Given data:
══════════════════════════════

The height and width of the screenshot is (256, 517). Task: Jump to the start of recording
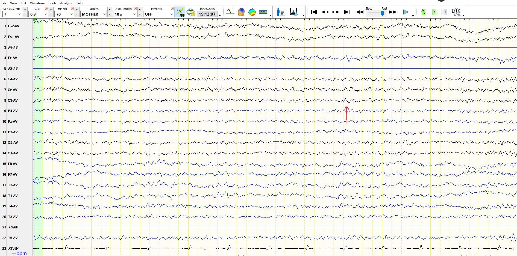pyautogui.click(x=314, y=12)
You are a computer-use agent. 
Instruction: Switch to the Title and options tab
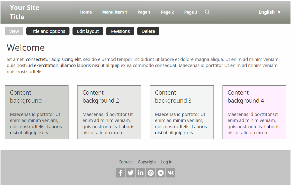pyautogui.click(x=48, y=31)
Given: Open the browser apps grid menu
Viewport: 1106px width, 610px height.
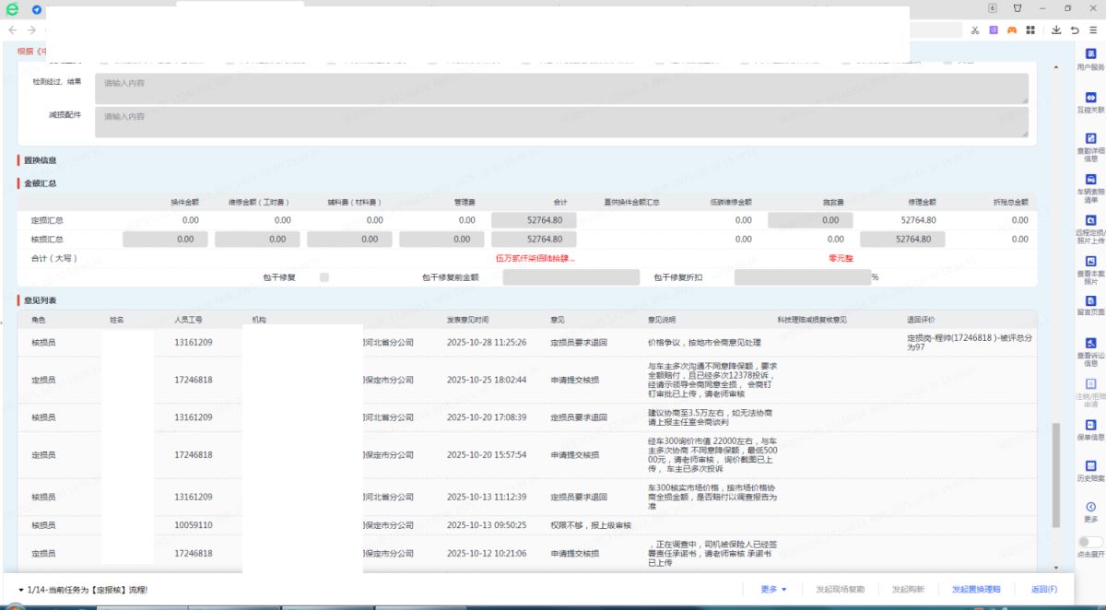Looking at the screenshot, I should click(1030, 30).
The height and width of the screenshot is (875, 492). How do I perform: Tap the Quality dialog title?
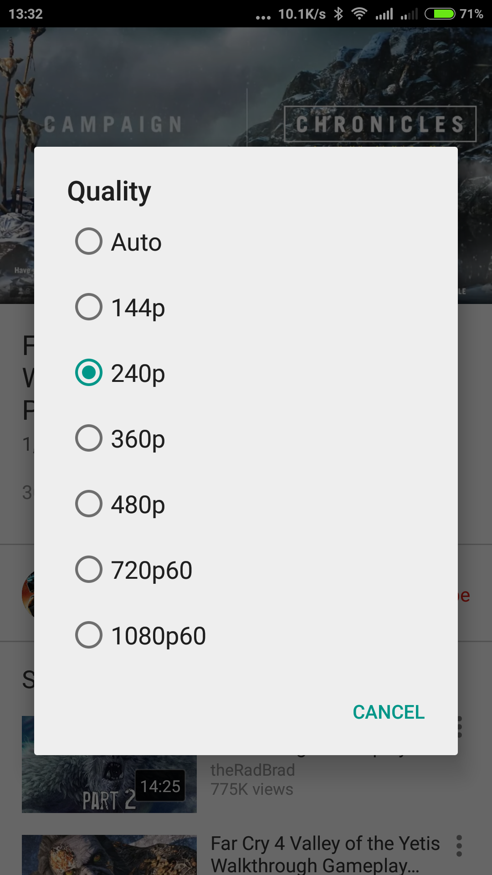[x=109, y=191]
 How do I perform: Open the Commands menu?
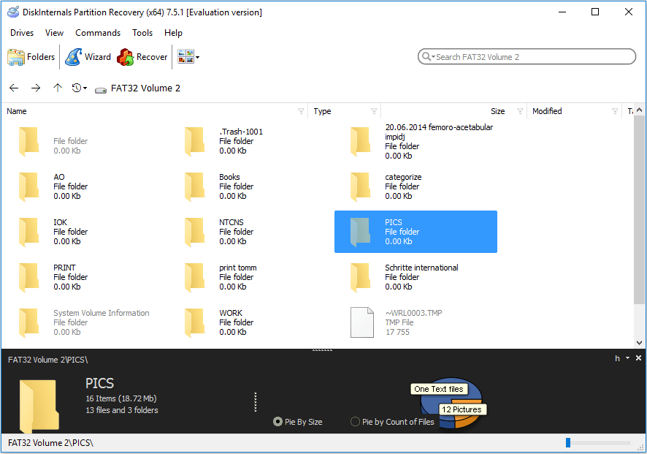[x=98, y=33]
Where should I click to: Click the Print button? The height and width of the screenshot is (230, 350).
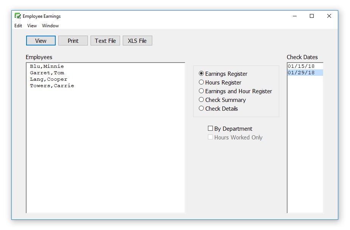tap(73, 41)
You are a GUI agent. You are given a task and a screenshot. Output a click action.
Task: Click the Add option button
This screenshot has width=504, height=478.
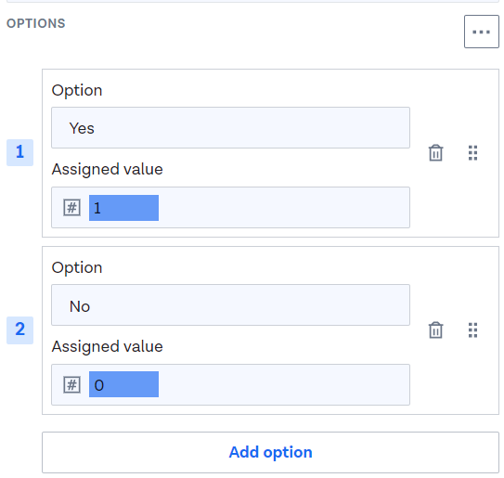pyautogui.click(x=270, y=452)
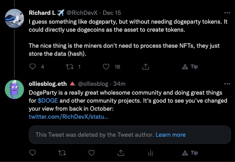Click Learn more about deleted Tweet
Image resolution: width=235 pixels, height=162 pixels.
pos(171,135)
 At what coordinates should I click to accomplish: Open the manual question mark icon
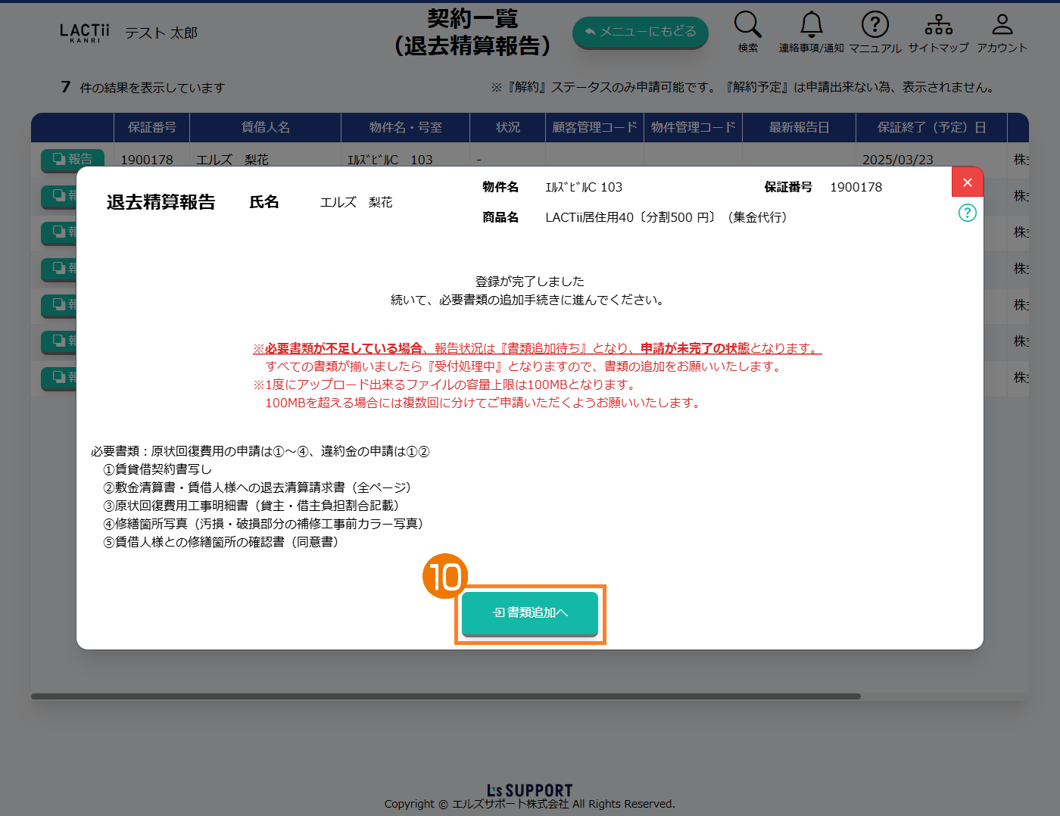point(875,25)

══════════════════════════════

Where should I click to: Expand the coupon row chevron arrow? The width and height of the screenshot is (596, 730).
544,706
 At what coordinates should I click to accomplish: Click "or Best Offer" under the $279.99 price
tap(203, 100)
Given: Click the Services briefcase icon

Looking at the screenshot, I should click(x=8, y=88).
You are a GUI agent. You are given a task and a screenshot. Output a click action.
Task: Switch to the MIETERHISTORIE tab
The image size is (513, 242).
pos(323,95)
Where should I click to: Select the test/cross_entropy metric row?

══════════════════════════════

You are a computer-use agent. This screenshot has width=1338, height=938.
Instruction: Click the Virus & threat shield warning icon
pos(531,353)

══════════════════════════════

Exercise requirements: In the material above, find each line that has the string "agent" and return it.

Result of this exercise:
You are a computer-use agent. 
You are a GUI agent. You are given a task and a screenshot. Output a click action.
You are a GUI agent. You are given a task and a screenshot. Output a click action.
You are a computer-use agent. This screenshot has width=1338, height=938.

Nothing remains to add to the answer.